Officer involved in Olympia shooting named in unlawful detention case
Jun 4, 2015, 3:50 PM | Updated: 4:41 pm

The Olympia officer who shot two stepbrothers in May is named in a case alleging unlawful detention. (AP file photo)
(AP file photo)
The Olympia officer who shot two stepbrothers in May is named in a case alleging unlawful detention.
Officer Ryan Donald is one of six people named in a $1 million claim for damages filed by an employee of CenturyLink. The claim was filed Wednesday, June 3.
Related: Olympia stepbrothers were retreating at time of shooting, attorney says
In the statement from the employee, he says the officers held him at gunpoint outside of a CenturyLink office on May 28, 2014. The employee was returning from a late-night service call, according to the statement.

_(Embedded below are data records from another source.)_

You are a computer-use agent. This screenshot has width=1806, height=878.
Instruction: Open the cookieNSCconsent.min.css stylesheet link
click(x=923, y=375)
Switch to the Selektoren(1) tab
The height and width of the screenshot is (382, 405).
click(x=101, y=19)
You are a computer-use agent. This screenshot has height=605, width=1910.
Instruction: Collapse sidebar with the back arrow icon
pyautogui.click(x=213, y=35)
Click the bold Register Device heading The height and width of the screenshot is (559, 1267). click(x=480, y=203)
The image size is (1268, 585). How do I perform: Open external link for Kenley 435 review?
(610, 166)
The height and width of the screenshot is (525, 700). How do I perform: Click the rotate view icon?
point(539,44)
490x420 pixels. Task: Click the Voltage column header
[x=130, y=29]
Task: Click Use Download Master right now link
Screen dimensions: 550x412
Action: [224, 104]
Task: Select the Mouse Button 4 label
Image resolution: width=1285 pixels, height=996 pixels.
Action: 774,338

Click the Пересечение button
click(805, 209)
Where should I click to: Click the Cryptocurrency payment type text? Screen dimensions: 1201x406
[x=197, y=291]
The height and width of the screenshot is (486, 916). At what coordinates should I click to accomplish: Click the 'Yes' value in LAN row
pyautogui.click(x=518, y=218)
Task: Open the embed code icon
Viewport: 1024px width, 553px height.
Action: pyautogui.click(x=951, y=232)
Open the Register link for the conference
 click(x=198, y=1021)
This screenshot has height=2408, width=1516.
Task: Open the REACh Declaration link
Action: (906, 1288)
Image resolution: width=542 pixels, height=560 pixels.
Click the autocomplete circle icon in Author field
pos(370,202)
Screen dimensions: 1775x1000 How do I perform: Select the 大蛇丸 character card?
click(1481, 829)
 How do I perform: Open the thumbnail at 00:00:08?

After putting the employee in handcuffs and verifying the man’s identification – twice – he was released.
“As the officers walked away, they were laughing it up and walking away as if they didn’t [sic] nothing wrong, like it was a game,” the employee wrote in the statement. “None of the officers ever identified themselves, rendered an apology or anything.”
The employee was detained because Donald had driven past the location “hundreds of times” and never saw it open, he wrote to the Executive Department of the City of Olympia.
There was no police report filed for the incident, according to emails from the city. However, a dispatch number was created.
The other officers involved in the claim are George Clark, Jonathan Hazen, Eric Henrichsen, Matthew Renschler, and Randy Wilson.